- **Exercise details**
Please copy the rows below word for word, starting at the one containing "The 5th Auckland Triennial (402, 533)" and ending at the one containing "The Lab (368, 596)".

- **The input**
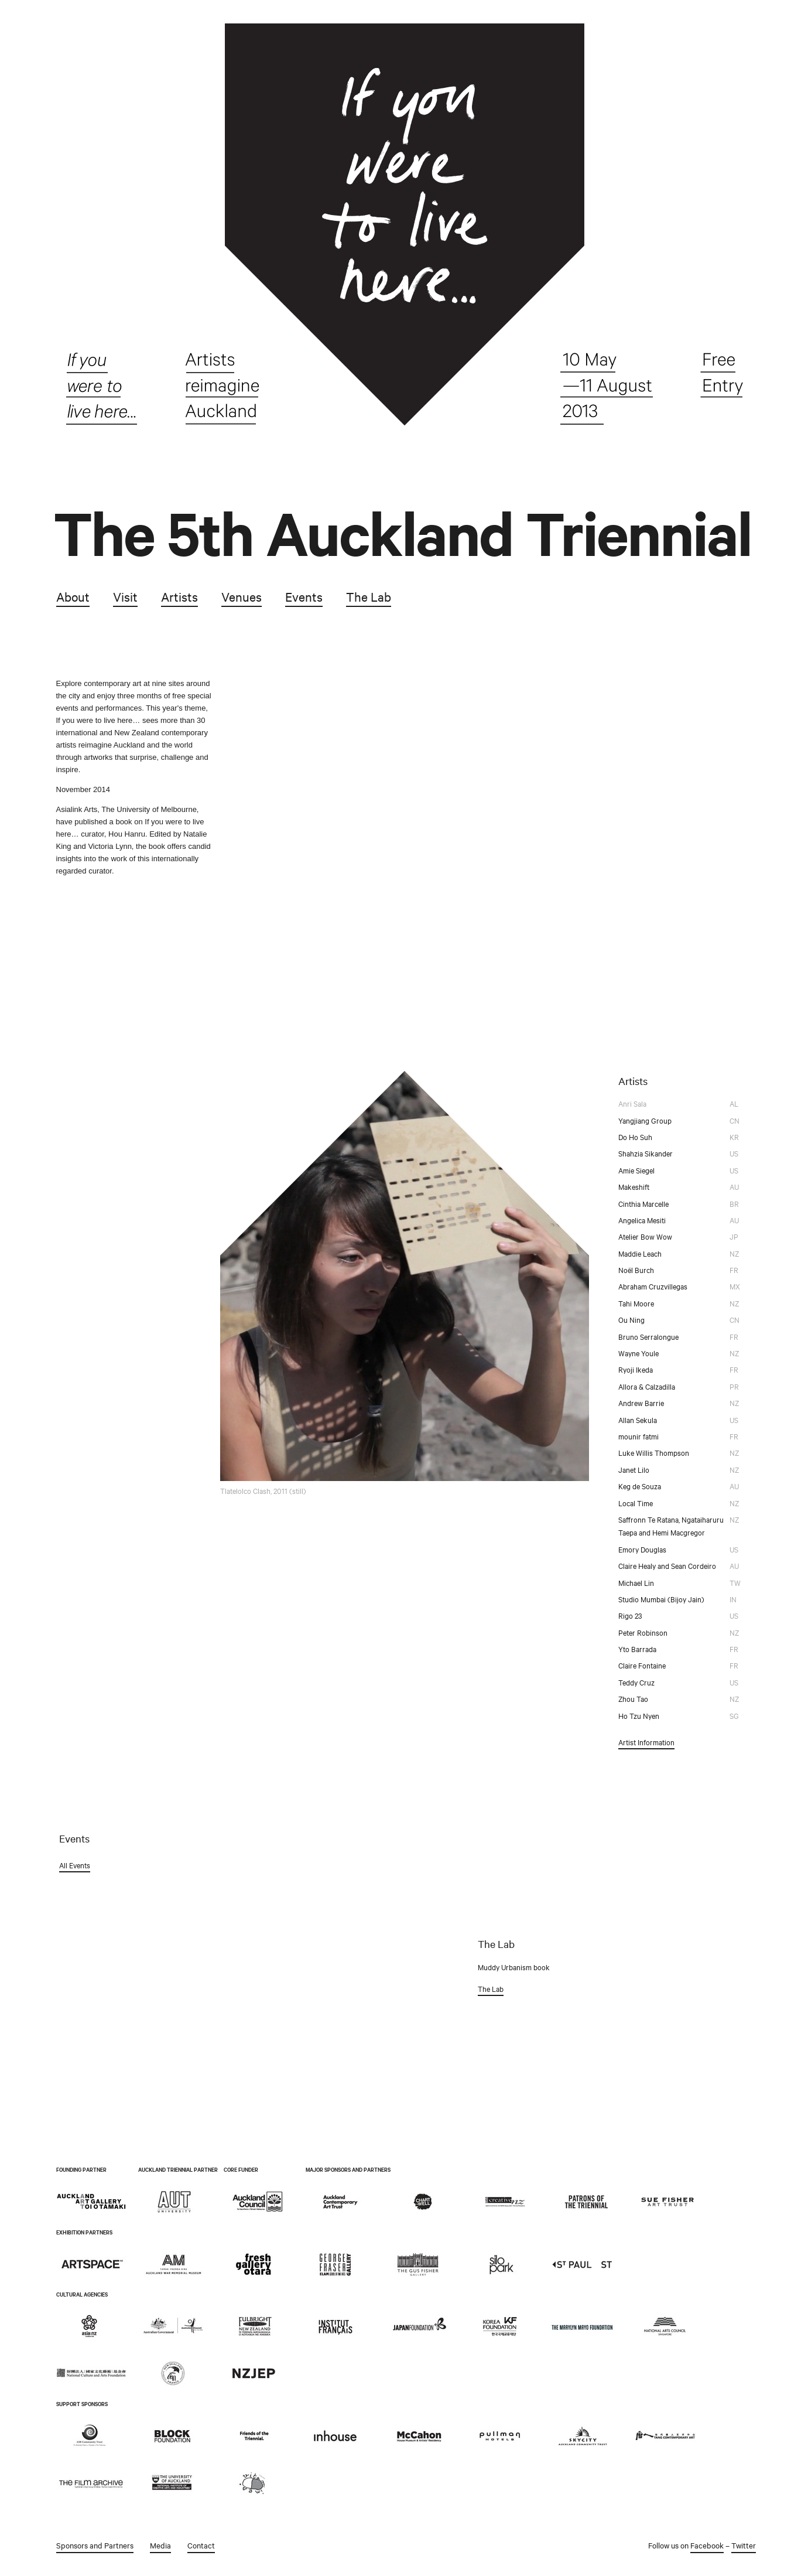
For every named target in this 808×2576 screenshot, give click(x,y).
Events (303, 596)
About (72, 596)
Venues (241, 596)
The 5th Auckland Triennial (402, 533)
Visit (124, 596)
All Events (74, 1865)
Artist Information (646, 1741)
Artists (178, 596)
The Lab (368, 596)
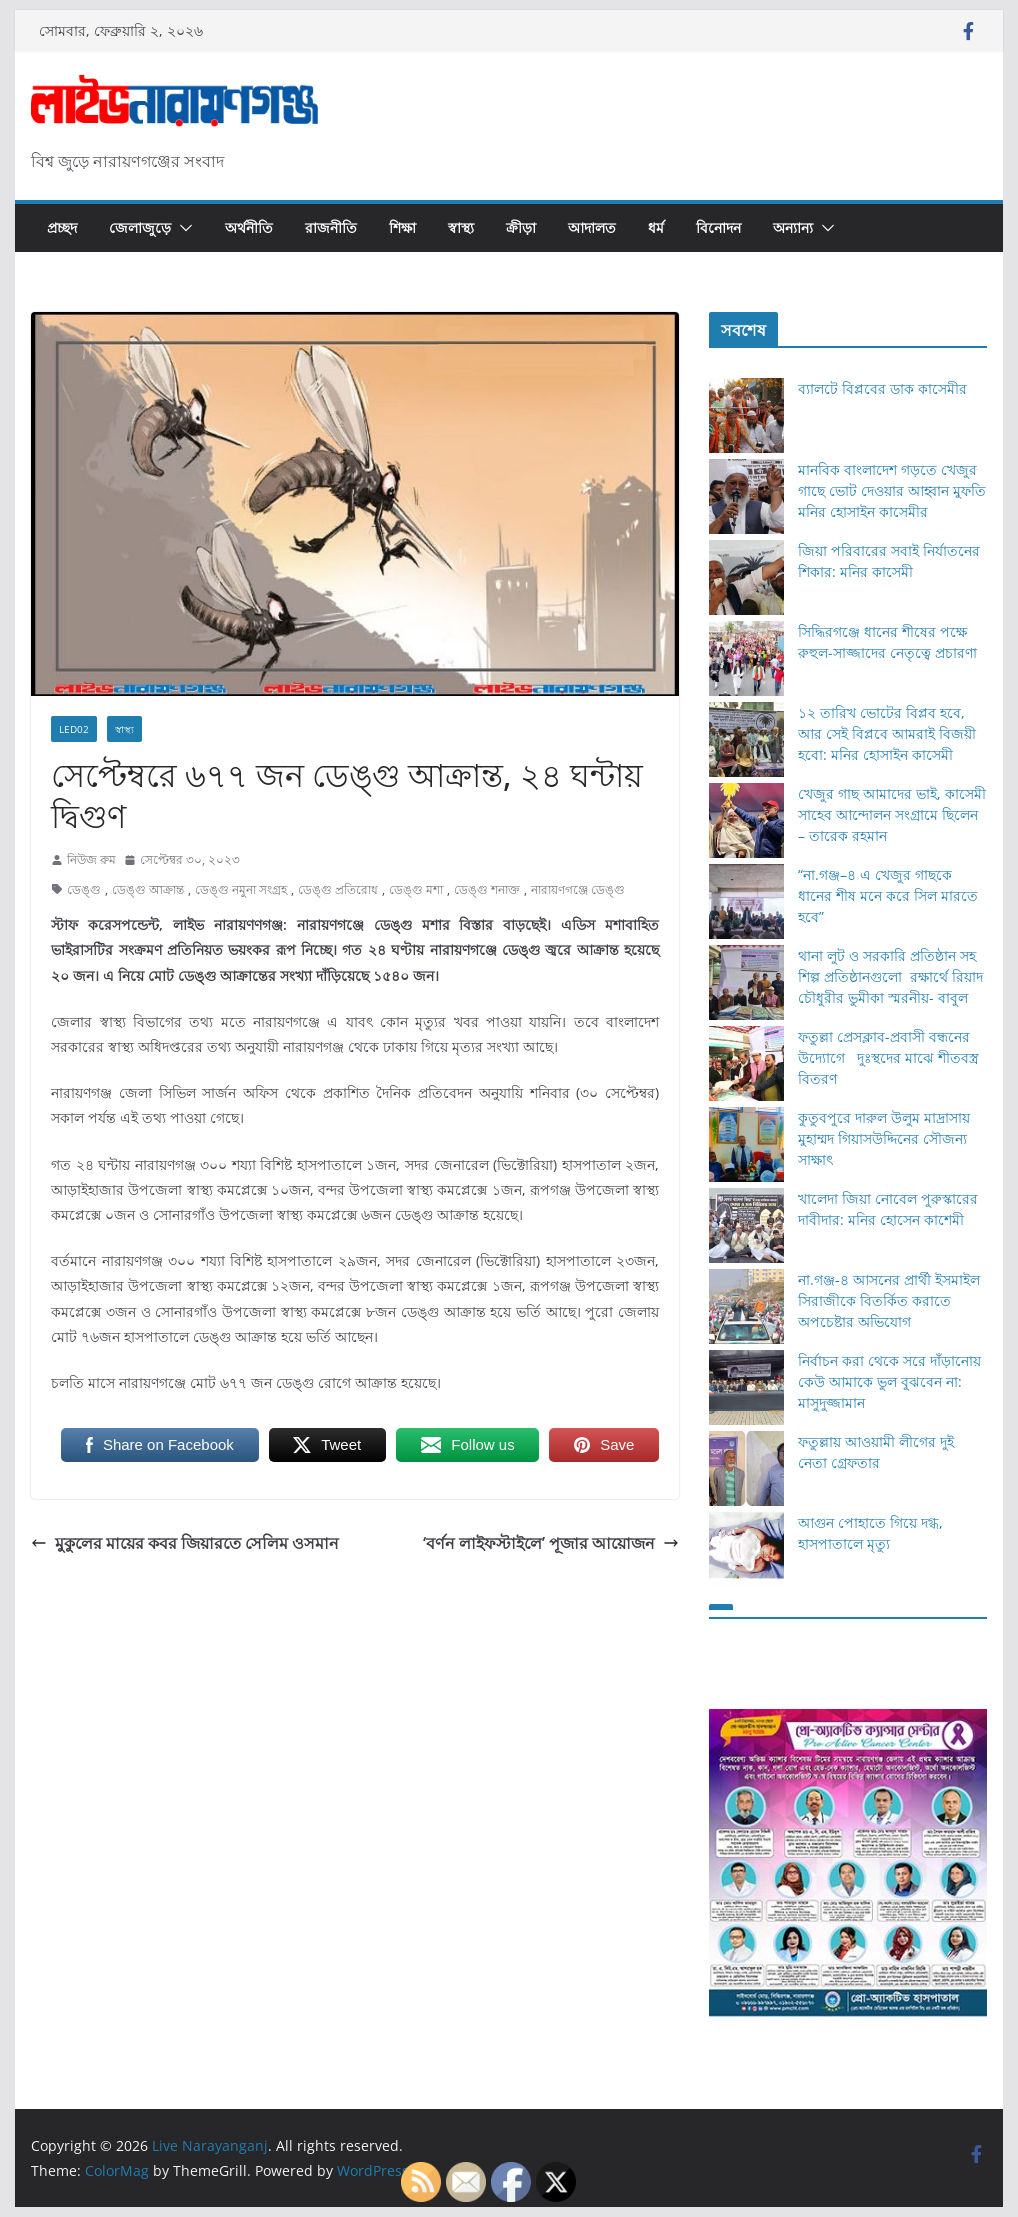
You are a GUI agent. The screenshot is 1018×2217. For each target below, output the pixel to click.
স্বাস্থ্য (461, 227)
...
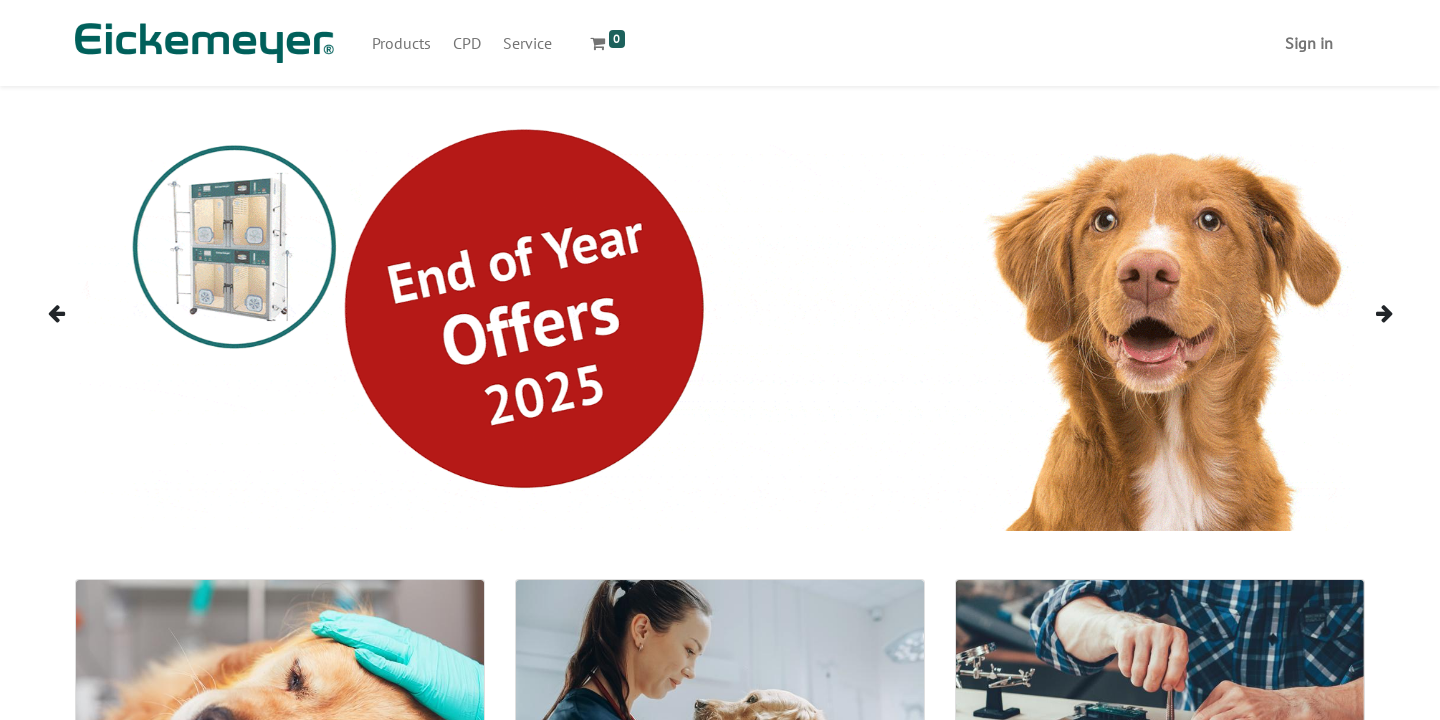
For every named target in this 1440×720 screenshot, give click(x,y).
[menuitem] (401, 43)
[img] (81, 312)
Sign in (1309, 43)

- **Written solution**
The 5th Auckland Triennial (402, 533)
Visit (124, 596)
All Events (74, 1865)
Artist Information (646, 1741)
Artists (178, 596)
The Lab (368, 596)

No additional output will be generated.